Kenanga Research & Investment

Genting Plantations Bhd - FY14 Beats Expectations

kiasutrader
Publish date: Thu, 26 Feb 2015, 11:50 AM

Period  4Q14/FY14

Actual vs. Expectations  Genting Plantations (GENP)’s FY14 core net profit* (CNP) of RM382m exceeded expectations making up 122% of consensus forecast (RM313m) and 131% of ours (RM291m).

 However, we wish to highlight that management mentioned during the conference call briefing that the property division sold a 164 acre piece of industrial land for RM143m that that resulted in an RM85m profit. Excluding the one-off land sale, CNP would come in within expectations at RM297m.

Dividends  A special dividend of 3.0 sen and final single-tier dividend of 4.0 sen was announced, raisng full-year total to 10.0 sen dividend (against our and consensus expectation of 9.0 sen and 11.0 sen, respectively).

Key Results Highlights  YoY, FY14 CNP rose 16% to RM382m due to strong EBIT growth in the plantation division (+34% to RM399m) which benefitted from higher FFB volume (+9% to 1.7m MT) and better PK prices (+26% to RM1,667/MT). Meanwhile, the Property segment also registered strong EBIT growth (+71% to RM155m) due to the aforementioned one-off land sale.

 QoQ, 4Q14 CNP doubled to RM145m (from RM70m) mainly due to the one-off land sale which increased Property EBIT by 210% to RM88m. Meanwhile the Plantation segment also registered 18% growth due to higher FFB volume (+10% to RM473m) and margin improvement from 32% to 35%.
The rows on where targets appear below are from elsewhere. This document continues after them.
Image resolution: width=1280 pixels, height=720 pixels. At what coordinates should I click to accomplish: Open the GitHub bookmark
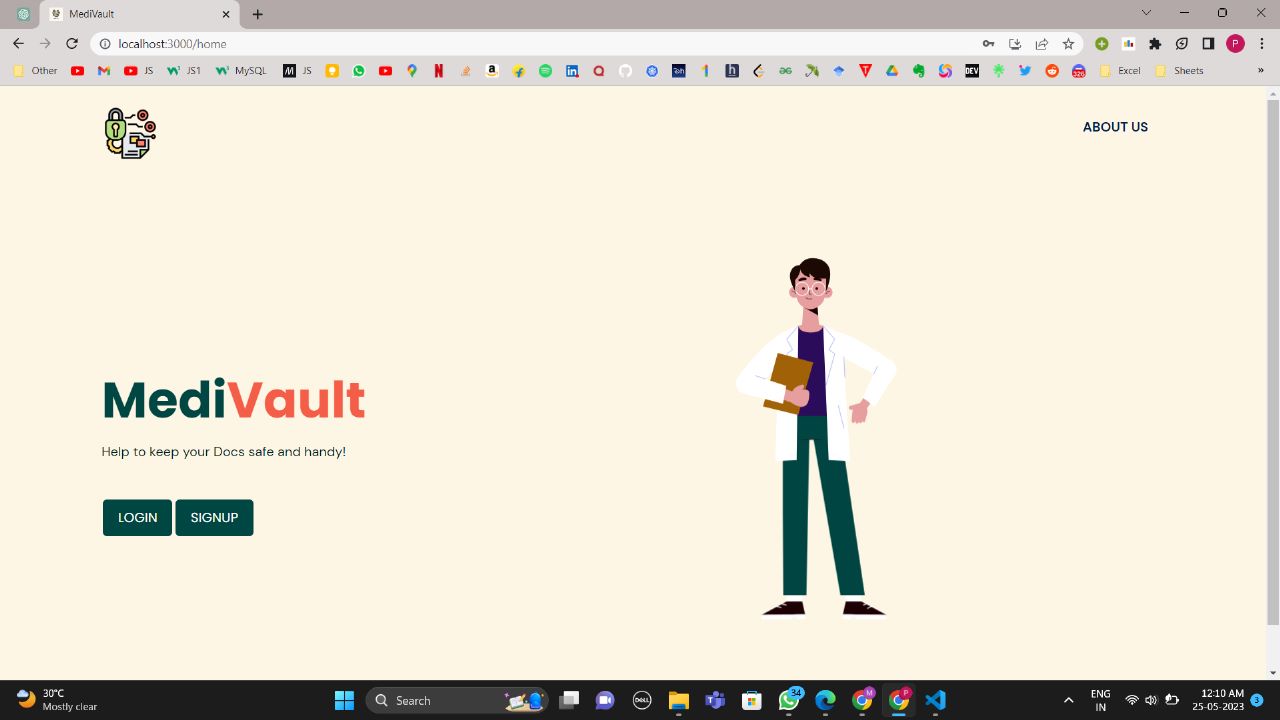click(625, 70)
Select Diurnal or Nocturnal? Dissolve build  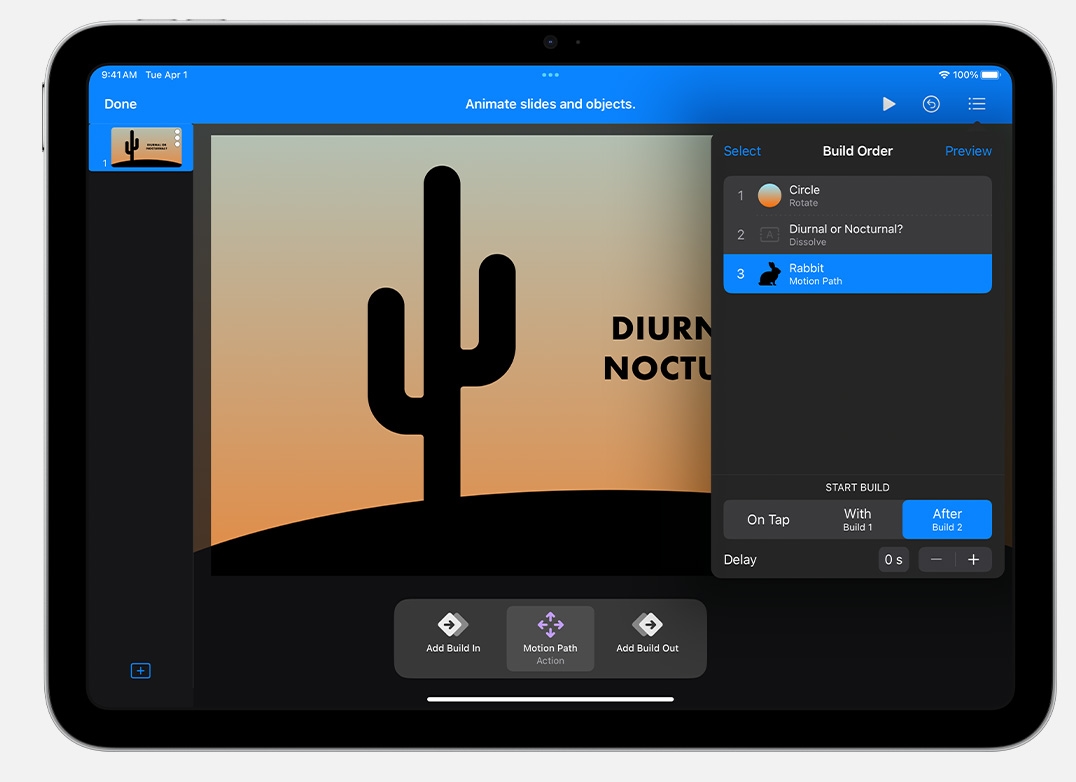(857, 235)
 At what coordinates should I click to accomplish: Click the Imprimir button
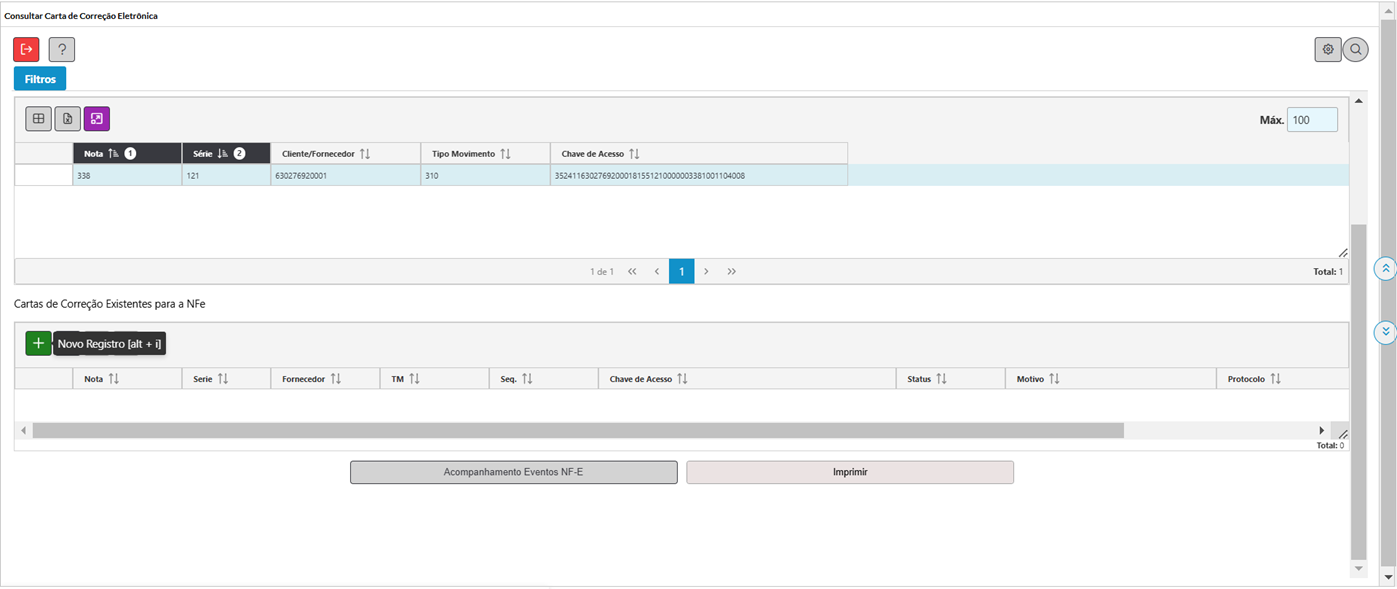[849, 472]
Outlook  We are neutral on plantations outlook as we expect CPO prices to weaken in 2H15 towards our target RM2,200/MT due to weak oil prices, declining soybean oil prices and a weak Ringgit. However, this could be partially offset by GENP’s good FY15E FFB growth prospects of 11% (higher than sector average of 6%).

 Nevertheless, we think GENP’s valuation at 23.6x Core FY15E PER may signal that the market has fully priced-in GENP’s near-term growth prospects.

Change to Forecasts  In view of the strong FFB volume growth seen, we increase our FY15E Group FFB production estimate to 1.90m MT from 1.76m MT (+8%) and introduce our FY16E estimate of 2.36m MT. Hence, we increase our FY15E CNP by 9% to RM329m and introduce our FY16E CNP of RM365m.

Rating Maintain UNDERPERFORM

Valuation  We raise our SoP-based TP to RM9.57 (from RM9.20) on the back of higher plantation earnings, Despite its lower market cap, GENP’s Fwd. PE valuation of 23.6x is close to or higher than some big cap planters such as SIME (19.2x Fwd. PER) and KLK (23.9x Fwd. PER). Even with our higher TP, we think implied valuations are quite stretched and thus, we reiterate our UNDERPERFORM view.

Risks to Our Call  Better-than-expected CPO prices.  Higher-than-expected earnings from property division.